Task prompt
Retype the lines from the line with "Where should I click to: Check" up to and including the line with "pyautogui.click(x=248, y=186)", reproducing each one precisely.

Extracted material
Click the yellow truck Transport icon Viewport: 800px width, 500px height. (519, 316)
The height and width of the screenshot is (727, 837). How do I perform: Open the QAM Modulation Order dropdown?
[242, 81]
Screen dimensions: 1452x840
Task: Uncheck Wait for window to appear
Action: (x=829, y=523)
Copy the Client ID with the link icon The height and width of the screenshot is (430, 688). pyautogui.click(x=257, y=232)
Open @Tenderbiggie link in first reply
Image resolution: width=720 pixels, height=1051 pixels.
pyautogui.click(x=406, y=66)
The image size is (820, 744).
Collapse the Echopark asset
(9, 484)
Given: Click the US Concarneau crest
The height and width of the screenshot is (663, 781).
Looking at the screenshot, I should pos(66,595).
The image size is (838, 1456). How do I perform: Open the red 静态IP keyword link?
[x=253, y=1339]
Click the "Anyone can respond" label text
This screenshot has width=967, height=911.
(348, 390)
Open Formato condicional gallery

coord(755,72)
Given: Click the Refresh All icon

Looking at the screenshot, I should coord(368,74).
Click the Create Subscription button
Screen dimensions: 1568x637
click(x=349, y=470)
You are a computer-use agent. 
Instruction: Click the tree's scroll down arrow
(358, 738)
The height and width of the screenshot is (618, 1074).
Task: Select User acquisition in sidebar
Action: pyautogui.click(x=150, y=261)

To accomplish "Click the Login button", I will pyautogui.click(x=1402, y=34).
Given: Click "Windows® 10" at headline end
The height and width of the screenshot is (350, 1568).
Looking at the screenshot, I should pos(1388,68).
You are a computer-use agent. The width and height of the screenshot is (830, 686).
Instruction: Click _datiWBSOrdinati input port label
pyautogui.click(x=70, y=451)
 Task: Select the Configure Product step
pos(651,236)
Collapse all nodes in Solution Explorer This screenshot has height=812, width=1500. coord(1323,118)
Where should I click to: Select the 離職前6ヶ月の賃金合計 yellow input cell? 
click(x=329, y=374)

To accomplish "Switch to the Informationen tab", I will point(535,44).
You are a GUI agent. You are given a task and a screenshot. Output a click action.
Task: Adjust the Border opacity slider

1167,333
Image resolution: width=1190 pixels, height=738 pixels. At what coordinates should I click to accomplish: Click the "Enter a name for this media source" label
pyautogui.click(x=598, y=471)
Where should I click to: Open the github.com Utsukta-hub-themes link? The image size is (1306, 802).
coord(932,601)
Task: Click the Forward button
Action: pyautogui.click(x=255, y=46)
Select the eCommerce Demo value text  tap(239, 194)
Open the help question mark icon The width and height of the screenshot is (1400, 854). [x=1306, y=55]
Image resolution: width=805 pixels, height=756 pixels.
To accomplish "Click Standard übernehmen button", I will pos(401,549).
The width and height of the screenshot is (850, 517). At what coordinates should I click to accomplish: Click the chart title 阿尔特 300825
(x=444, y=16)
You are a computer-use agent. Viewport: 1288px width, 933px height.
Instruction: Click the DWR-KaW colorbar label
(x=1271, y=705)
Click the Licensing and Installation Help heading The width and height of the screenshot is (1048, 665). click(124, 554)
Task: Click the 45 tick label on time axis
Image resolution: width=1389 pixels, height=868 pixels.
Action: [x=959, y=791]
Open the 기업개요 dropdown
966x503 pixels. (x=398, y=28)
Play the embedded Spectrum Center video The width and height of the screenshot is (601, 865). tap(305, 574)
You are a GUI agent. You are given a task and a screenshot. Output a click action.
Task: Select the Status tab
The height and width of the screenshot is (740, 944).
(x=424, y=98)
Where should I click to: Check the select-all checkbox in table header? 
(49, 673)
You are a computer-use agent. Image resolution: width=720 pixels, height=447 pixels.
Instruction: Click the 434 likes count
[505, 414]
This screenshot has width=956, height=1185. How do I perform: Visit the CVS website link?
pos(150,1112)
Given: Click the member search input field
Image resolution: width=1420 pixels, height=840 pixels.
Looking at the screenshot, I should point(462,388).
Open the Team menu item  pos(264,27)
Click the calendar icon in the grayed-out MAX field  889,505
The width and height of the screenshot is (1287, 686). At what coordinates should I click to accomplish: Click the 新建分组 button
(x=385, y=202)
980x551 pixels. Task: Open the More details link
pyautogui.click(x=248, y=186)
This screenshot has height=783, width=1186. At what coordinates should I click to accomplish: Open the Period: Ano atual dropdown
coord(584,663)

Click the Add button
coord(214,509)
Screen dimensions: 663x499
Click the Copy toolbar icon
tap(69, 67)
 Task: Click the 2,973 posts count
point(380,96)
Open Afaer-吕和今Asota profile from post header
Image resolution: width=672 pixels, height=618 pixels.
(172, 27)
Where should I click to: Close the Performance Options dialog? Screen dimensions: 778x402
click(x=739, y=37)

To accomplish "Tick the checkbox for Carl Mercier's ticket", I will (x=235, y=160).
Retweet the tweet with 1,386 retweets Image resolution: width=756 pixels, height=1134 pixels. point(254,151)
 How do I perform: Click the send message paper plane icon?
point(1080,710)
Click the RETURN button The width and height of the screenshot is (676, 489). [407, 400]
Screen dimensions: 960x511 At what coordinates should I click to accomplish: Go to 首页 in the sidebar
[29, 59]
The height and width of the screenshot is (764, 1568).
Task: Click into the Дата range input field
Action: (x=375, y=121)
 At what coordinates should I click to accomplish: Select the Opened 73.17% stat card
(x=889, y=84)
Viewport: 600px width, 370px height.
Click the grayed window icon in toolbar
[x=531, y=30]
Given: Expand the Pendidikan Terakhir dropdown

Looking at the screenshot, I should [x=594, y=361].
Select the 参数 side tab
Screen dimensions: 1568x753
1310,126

Written reply
Where should I click to: Check the select-all checkbox in table header? 
(49, 673)
You are a computer-use agent. Image resolution: width=720 pixels, height=447 pixels.
Instruction: Click the 434 likes count
[505, 414]
This screenshot has width=956, height=1185. How do I perform: Visit the CVS website link?
pos(150,1112)
Given: Click the member search input field
Image resolution: width=1420 pixels, height=840 pixels.
Looking at the screenshot, I should point(462,388).
Open the Team menu item  pos(264,27)
Click the calendar icon in the grayed-out MAX field  889,505
The width and height of the screenshot is (1287, 686). At what coordinates should I click to accomplish: Click the 新建分组 button
(x=385, y=202)
980x551 pixels. Task: Open the More details link
pyautogui.click(x=248, y=186)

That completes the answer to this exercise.